• _Instructions for the task_
Go through the material below and report how many lines contain "computer". Give only the number.

• _Information supplied_

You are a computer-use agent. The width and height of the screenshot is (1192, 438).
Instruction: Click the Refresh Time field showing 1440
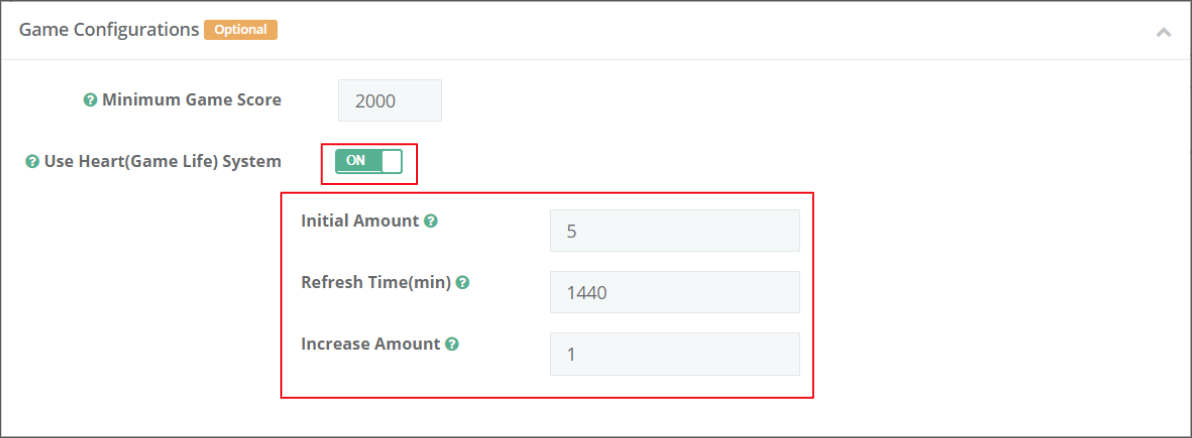(x=674, y=292)
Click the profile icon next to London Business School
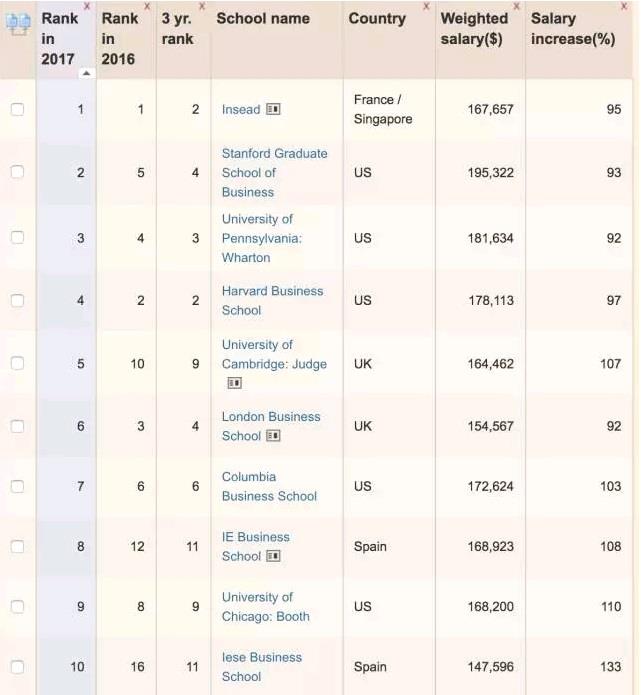This screenshot has width=641, height=695. tap(273, 436)
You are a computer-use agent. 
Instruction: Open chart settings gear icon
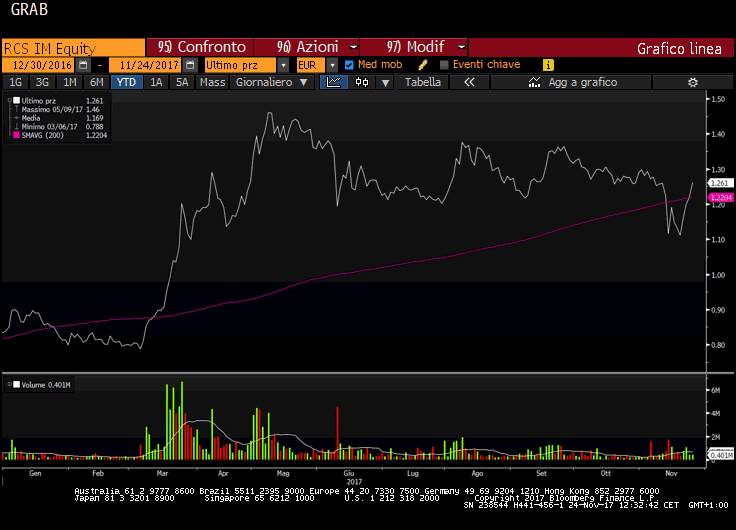691,82
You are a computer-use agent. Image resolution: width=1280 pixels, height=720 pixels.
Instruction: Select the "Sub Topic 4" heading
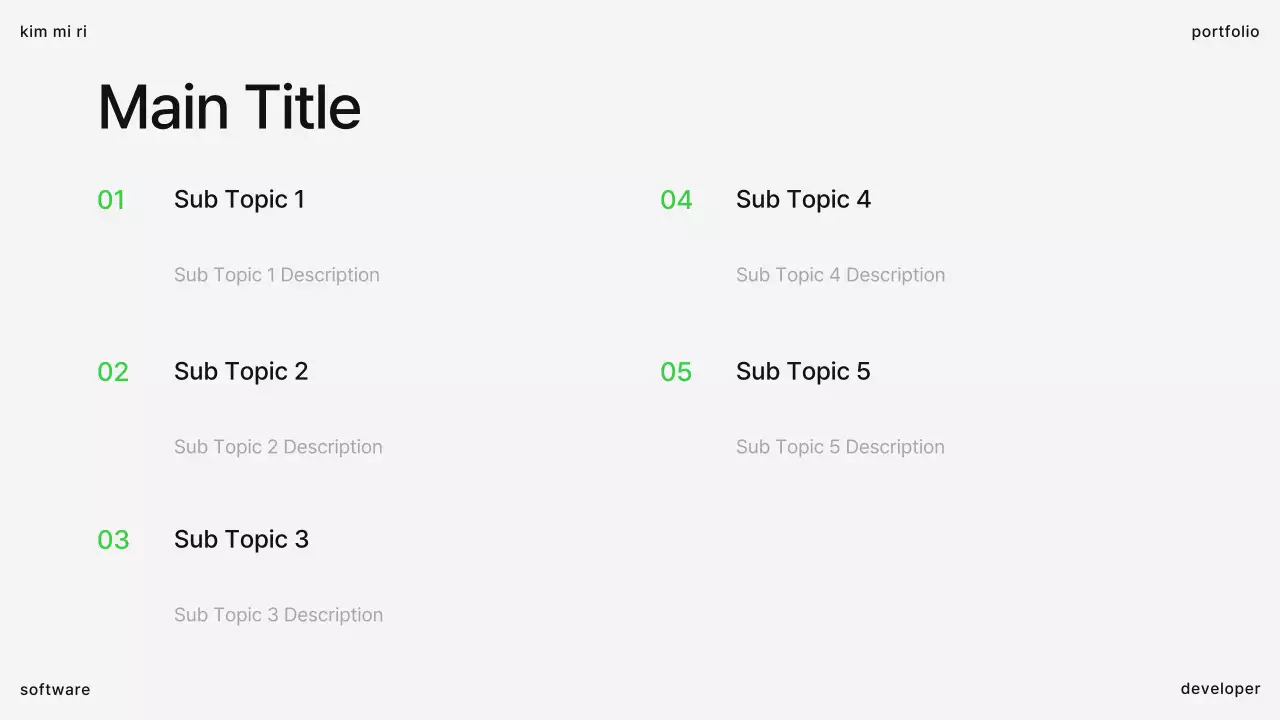(803, 199)
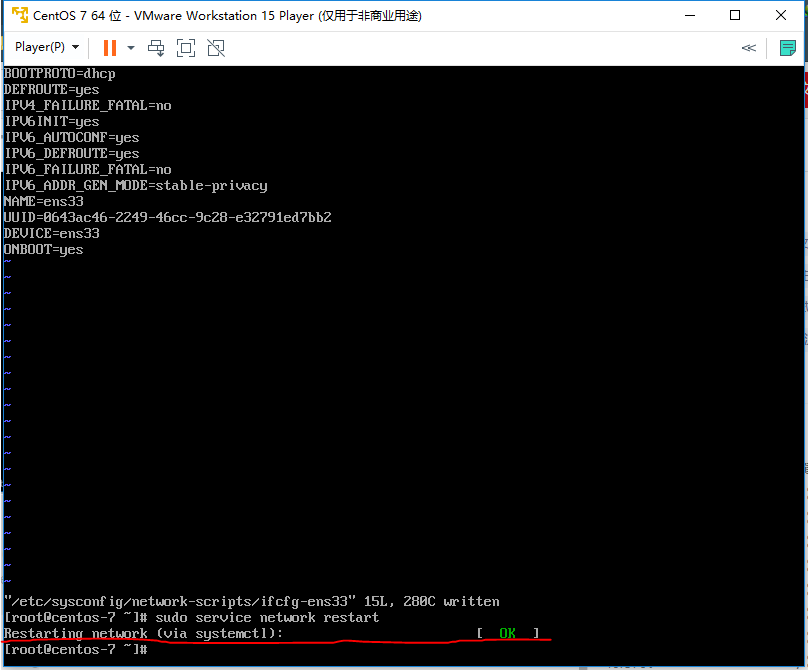Suspend the virtual machine with the pause icon
Viewport: 808px width, 670px height.
tap(110, 47)
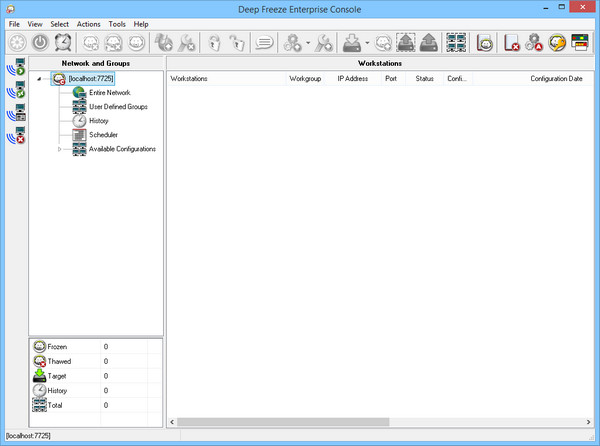Click the power/shutdown toolbar icon
The width and height of the screenshot is (600, 446).
coord(40,43)
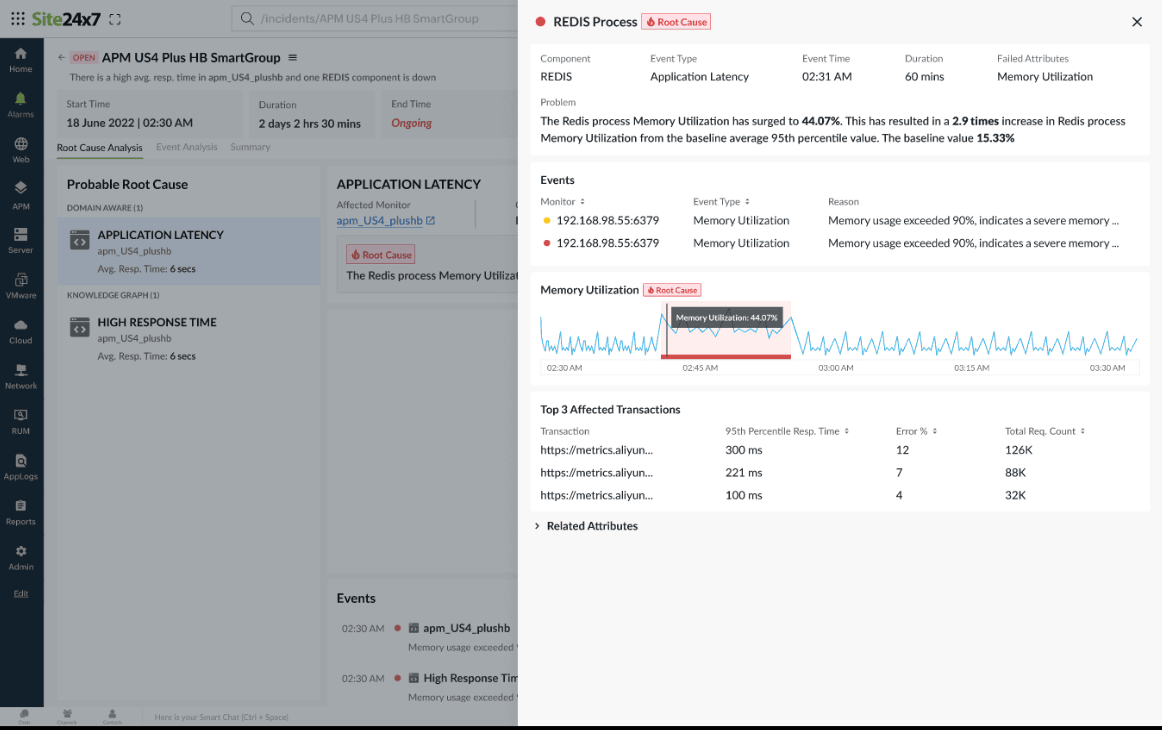Toggle sorting on 95th Percentile Resp. Time
The height and width of the screenshot is (730, 1162).
[x=845, y=430]
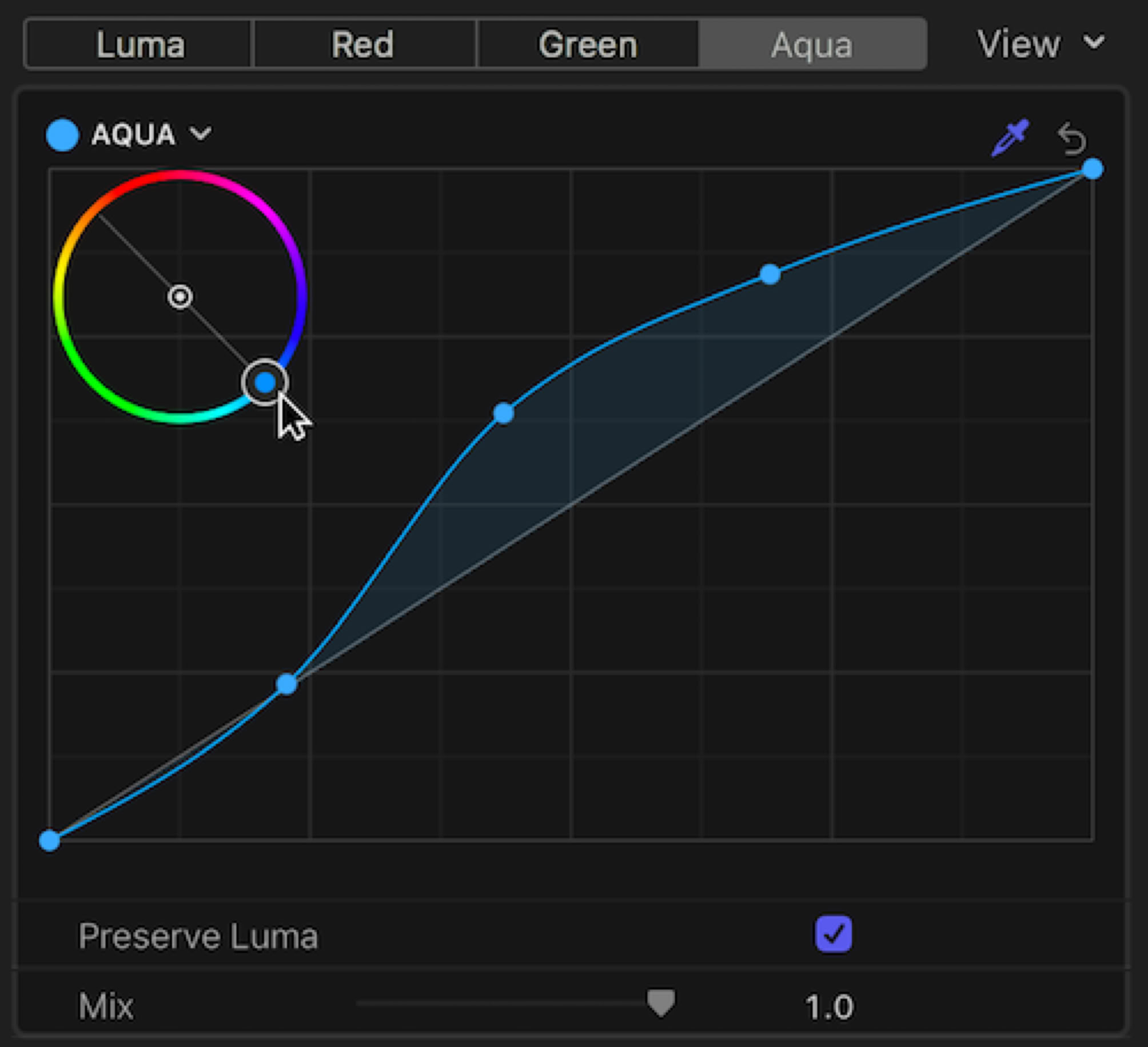Reset the Aqua curve with undo arrow
The height and width of the screenshot is (1047, 1148).
(1071, 139)
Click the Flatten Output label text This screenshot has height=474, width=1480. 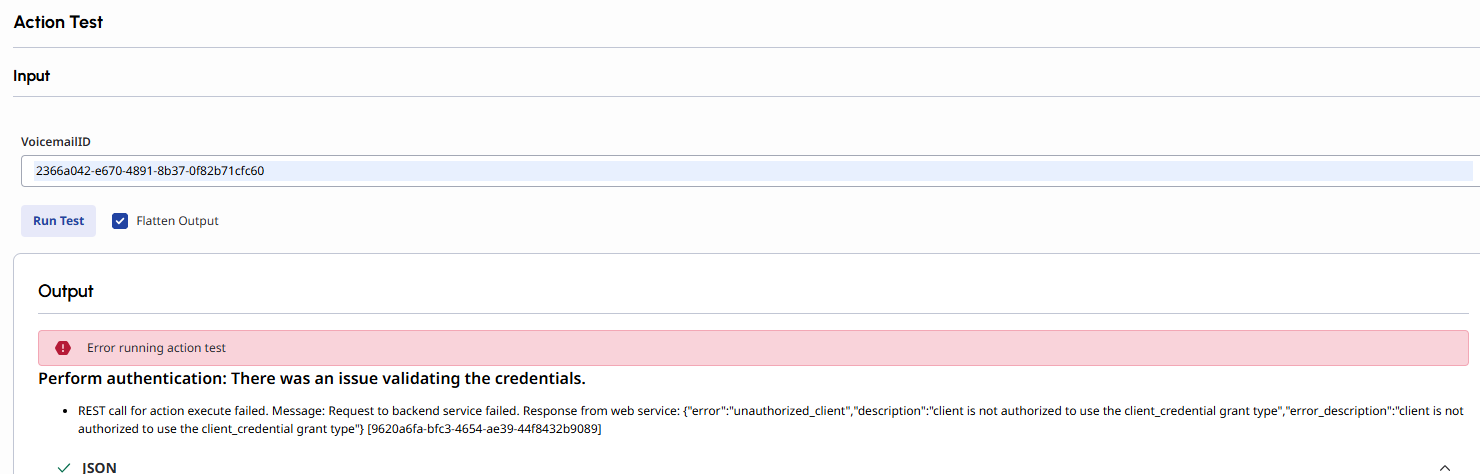click(177, 221)
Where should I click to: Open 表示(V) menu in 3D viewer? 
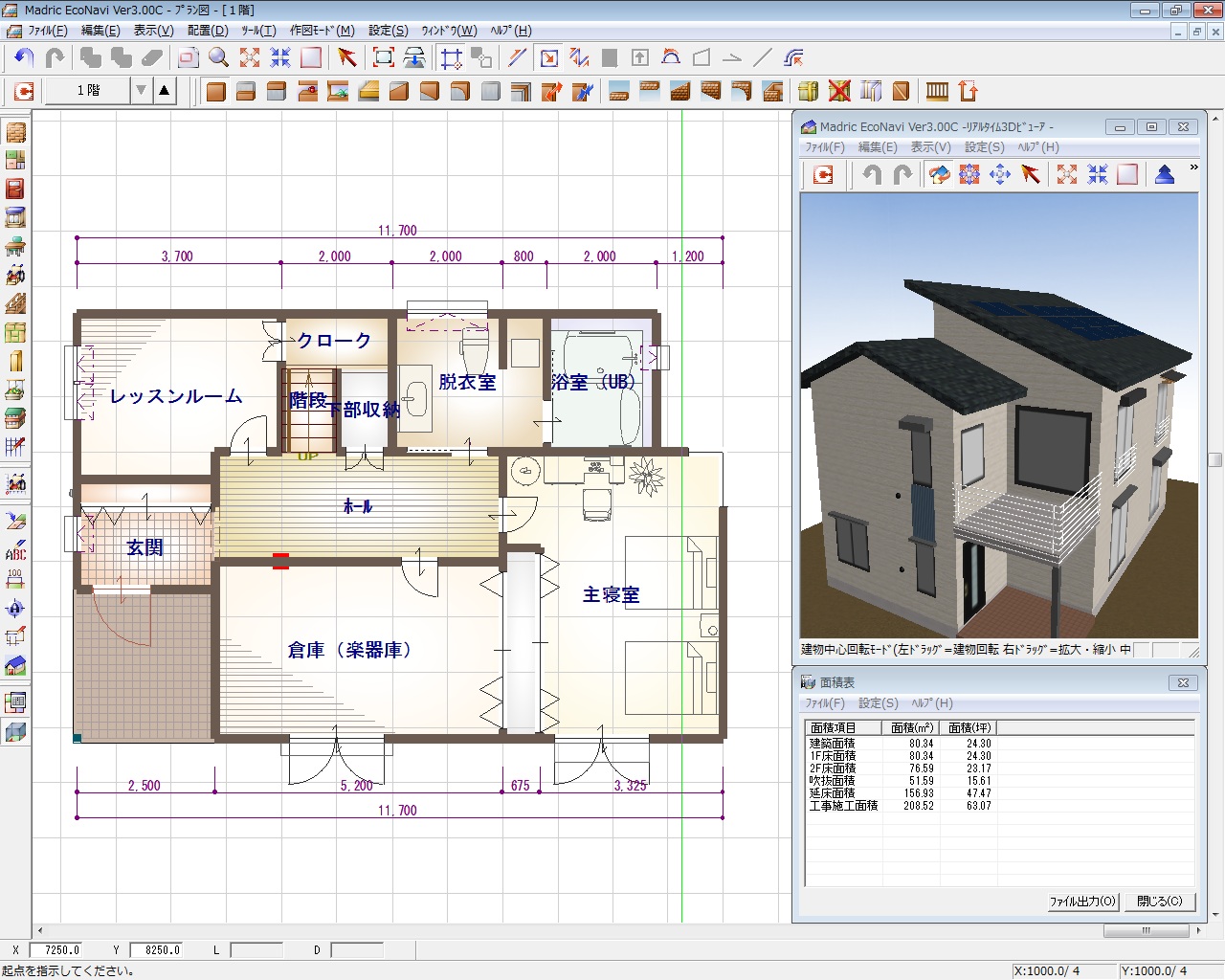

• _Solution_
3